====== Aangeleverde gegevens ======
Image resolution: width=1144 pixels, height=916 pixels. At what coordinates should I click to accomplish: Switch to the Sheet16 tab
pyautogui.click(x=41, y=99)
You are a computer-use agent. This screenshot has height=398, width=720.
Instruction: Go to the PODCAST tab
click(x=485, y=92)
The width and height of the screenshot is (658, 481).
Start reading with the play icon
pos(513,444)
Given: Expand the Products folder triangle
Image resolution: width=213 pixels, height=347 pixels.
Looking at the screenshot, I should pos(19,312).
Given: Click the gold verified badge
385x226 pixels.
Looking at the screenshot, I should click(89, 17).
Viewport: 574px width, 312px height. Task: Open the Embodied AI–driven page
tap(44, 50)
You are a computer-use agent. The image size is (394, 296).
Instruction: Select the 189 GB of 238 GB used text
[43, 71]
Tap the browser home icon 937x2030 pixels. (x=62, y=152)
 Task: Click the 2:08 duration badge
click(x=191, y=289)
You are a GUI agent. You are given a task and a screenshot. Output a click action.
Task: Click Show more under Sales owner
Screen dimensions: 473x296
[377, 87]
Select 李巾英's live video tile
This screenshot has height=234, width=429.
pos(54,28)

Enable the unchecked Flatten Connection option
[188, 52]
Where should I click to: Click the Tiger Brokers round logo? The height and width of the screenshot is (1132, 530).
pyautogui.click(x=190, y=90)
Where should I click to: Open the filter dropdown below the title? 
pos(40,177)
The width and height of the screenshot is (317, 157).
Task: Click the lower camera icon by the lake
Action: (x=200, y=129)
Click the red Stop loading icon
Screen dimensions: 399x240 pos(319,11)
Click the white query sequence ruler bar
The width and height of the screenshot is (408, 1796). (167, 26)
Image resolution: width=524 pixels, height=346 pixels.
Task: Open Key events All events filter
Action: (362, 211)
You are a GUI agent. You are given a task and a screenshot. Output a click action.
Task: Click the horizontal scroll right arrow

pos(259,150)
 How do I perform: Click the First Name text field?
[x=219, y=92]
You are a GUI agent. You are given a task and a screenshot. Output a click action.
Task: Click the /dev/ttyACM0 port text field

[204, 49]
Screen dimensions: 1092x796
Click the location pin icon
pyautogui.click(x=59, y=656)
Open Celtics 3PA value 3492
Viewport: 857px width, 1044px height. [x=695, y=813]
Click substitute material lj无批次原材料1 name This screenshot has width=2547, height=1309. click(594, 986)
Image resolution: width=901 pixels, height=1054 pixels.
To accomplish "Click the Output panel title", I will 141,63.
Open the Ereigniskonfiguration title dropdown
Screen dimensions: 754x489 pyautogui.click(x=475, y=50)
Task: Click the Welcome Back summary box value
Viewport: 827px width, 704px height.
======
> [Instructies]:
Schrijf alle bovenstaande items ongewijzigd over.

> [Resultaat]:
Image resolution: width=1144 pixels, height=916 pixels. At what coordinates should I click to accomplish: Switch to the Sheet16 tab
pyautogui.click(x=41, y=99)
You are a computer-use agent. This screenshot has height=398, width=720.
Instruction: Go to the PODCAST tab
click(x=485, y=92)
The width and height of the screenshot is (658, 481).
Start reading with the play icon
pos(513,444)
Given: Expand the Products folder triangle
Image resolution: width=213 pixels, height=347 pixels.
Looking at the screenshot, I should pos(19,312).
Given: Click the gold verified badge
385x226 pixels.
Looking at the screenshot, I should click(89, 17).
Viewport: 574px width, 312px height. Task: Open the Embodied AI–driven page
tap(44, 50)
You are a computer-use agent. The image size is (394, 296).
Instruction: Select the 189 GB of 238 GB used text
[43, 71]
Tap the browser home icon 937x2030 pixels. (x=62, y=152)
 Task: Click the 2:08 duration badge
click(x=191, y=289)
You are a GUI agent. You are given a task and a screenshot. Output a click action.
Task: Click Show more under Sales owner
Screen dimensions: 473x296
[377, 87]
Select 李巾英's live video tile
This screenshot has height=234, width=429.
pos(54,28)

Enable the unchecked Flatten Connection option
[188, 52]
Where should I click to: Click the Tiger Brokers round logo? The height and width of the screenshot is (1132, 530).
pyautogui.click(x=190, y=90)
Where should I click to: Open the filter dropdown below the title? 
pos(40,177)
The width and height of the screenshot is (317, 157).
Task: Click the lower camera icon by the lake
Action: (x=200, y=129)
Click the red Stop loading icon
Screen dimensions: 399x240 pos(319,11)
Click the white query sequence ruler bar
The width and height of the screenshot is (408, 1796). (167, 26)
Image resolution: width=524 pixels, height=346 pixels.
Task: Open Key events All events filter
Action: (362, 211)
You are a GUI agent. You are given a task and a screenshot. Output a click action.
Task: Click the horizontal scroll right arrow

pos(259,150)
 How do I perform: Click the First Name text field?
[x=219, y=92]
You are a GUI agent. You are given a task and a screenshot. Output a click action.
Task: Click the /dev/ttyACM0 port text field

[204, 49]
Screen dimensions: 1092x796
Click the location pin icon
pyautogui.click(x=59, y=656)
Open Celtics 3PA value 3492
Viewport: 857px width, 1044px height. [x=695, y=813]
Click substitute material lj无批次原材料1 name This screenshot has width=2547, height=1309. click(594, 986)
Image resolution: width=901 pixels, height=1054 pixels.
To accomplish "Click the Output panel title", I will 141,63.
Open the Ereigniskonfiguration title dropdown
Screen dimensions: 754x489 pyautogui.click(x=475, y=50)
Task: Click the Welcome Back summary box value
Viewport: 827px width, 704px height.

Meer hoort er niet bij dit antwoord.